══ Excerpted data ══

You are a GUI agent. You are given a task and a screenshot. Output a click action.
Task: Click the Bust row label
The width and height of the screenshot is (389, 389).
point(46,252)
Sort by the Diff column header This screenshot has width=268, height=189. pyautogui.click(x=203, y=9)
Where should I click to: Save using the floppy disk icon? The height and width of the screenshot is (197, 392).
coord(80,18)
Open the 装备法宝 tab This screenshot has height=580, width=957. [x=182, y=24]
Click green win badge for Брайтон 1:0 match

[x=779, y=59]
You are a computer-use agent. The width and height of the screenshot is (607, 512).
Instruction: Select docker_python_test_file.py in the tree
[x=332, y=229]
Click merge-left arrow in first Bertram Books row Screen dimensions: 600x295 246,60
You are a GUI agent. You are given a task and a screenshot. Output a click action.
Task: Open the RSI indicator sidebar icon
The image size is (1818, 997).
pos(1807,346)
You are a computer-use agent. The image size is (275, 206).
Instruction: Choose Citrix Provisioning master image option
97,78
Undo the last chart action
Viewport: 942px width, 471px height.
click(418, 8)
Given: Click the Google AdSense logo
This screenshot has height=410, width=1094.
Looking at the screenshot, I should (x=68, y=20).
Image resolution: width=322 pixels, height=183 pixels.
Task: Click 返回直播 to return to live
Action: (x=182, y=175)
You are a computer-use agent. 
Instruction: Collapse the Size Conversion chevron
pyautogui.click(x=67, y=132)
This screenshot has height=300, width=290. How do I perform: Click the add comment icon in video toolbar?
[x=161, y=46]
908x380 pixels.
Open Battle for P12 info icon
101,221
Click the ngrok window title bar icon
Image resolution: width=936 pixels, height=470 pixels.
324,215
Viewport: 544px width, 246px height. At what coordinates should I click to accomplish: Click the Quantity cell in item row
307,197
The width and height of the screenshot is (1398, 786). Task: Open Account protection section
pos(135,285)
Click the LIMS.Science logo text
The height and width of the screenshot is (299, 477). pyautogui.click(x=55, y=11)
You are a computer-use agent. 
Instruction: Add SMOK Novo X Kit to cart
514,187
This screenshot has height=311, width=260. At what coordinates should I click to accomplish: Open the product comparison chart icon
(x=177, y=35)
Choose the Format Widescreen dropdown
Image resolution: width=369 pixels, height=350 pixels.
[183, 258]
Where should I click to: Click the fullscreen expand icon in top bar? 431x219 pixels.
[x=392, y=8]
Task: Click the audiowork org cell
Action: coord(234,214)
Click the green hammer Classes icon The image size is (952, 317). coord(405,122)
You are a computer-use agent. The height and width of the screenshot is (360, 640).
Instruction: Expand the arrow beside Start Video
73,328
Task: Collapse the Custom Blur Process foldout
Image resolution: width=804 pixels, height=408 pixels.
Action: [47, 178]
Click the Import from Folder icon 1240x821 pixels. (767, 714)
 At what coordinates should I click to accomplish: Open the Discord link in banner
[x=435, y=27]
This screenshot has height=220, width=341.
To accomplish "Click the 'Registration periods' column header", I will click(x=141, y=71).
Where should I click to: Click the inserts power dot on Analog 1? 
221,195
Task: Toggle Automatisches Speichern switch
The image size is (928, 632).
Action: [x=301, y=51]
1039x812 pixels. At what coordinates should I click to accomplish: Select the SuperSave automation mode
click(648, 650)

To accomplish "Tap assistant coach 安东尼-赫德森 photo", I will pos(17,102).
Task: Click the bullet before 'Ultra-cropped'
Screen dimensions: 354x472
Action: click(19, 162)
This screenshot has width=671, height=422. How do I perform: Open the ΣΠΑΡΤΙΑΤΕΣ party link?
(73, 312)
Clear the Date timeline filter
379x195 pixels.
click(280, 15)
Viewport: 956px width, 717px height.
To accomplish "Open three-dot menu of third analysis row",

═══

Aim:
Copy out the entire listing above word for word, from its first line to its last.

The answer:
You are a GUI agent. You are given a task and a screenshot. Output a click action.
Task: Click the Bust row label
The width and height of the screenshot is (389, 389).
point(46,252)
Sort by the Diff column header This screenshot has width=268, height=189. pyautogui.click(x=203, y=9)
Where should I click to: Save using the floppy disk icon? The height and width of the screenshot is (197, 392).
coord(80,18)
Open the 装备法宝 tab This screenshot has height=580, width=957. [x=182, y=24]
Click green win badge for Брайтон 1:0 match

[x=779, y=59]
You are a computer-use agent. The width and height of the screenshot is (607, 512).
Instruction: Select docker_python_test_file.py in the tree
[x=332, y=229]
Click merge-left arrow in first Bertram Books row Screen dimensions: 600x295 246,60
You are a GUI agent. You are given a task and a screenshot. Output a click action.
Task: Open the RSI indicator sidebar icon
The image size is (1818, 997).
pos(1807,346)
You are a computer-use agent. The image size is (275, 206).
Instruction: Choose Citrix Provisioning master image option
97,78
Undo the last chart action
Viewport: 942px width, 471px height.
click(418, 8)
Given: Click the Google AdSense logo
This screenshot has height=410, width=1094.
Looking at the screenshot, I should (x=68, y=20).
Image resolution: width=322 pixels, height=183 pixels.
Task: Click 返回直播 to return to live
Action: (x=182, y=175)
You are a computer-use agent. 
Instruction: Collapse the Size Conversion chevron
pyautogui.click(x=67, y=132)
This screenshot has height=300, width=290. How do I perform: Click the add comment icon in video toolbar?
[x=161, y=46]
908x380 pixels.
Open Battle for P12 info icon
101,221
Click the ngrok window title bar icon
Image resolution: width=936 pixels, height=470 pixels.
324,215
Viewport: 544px width, 246px height. At what coordinates should I click to accomplish: Click the Quantity cell in item row
307,197
The width and height of the screenshot is (1398, 786). Task: Open Account protection section
pos(135,285)
Click the LIMS.Science logo text
The height and width of the screenshot is (299, 477). pyautogui.click(x=55, y=11)
You are a computer-use agent. 
Instruction: Add SMOK Novo X Kit to cart
514,187
This screenshot has height=311, width=260. At what coordinates should I click to accomplish: Open the product comparison chart icon
(x=177, y=35)
Choose the Format Widescreen dropdown
Image resolution: width=369 pixels, height=350 pixels.
[183, 258]
Where should I click to: Click the fullscreen expand icon in top bar? 431x219 pixels.
[x=392, y=8]
Task: Click the audiowork org cell
Action: coord(234,214)
Click the green hammer Classes icon The image size is (952, 317). coord(405,122)
You are a computer-use agent. The height and width of the screenshot is (360, 640).
Instruction: Expand the arrow beside Start Video
73,328
Task: Collapse the Custom Blur Process foldout
Image resolution: width=804 pixels, height=408 pixels.
Action: [47, 178]
Click the Import from Folder icon 1240x821 pixels. (767, 714)
 At what coordinates should I click to accomplish: Open the Discord link in banner
[x=435, y=27]
This screenshot has height=220, width=341.
To accomplish "Click the 'Registration periods' column header", I will click(x=141, y=71).
Where should I click to: Click the inserts power dot on Analog 1? 
221,195
Task: Toggle Automatisches Speichern switch
The image size is (928, 632).
Action: [x=301, y=51]
1039x812 pixels. At what coordinates should I click to accomplish: Select the SuperSave automation mode
click(648, 650)

To accomplish "Tap assistant coach 安东尼-赫德森 photo", I will pos(17,102).
Task: Click the bullet before 'Ultra-cropped'
Screen dimensions: 354x472
Action: click(19, 162)
This screenshot has width=671, height=422. How do I perform: Open the ΣΠΑΡΤΙΑΤΕΣ party link?
(73, 312)
Clear the Date timeline filter
379x195 pixels.
click(280, 15)
Viewport: 956px width, 717px height.
To accomplish "Open three-dot menu of third analysis row",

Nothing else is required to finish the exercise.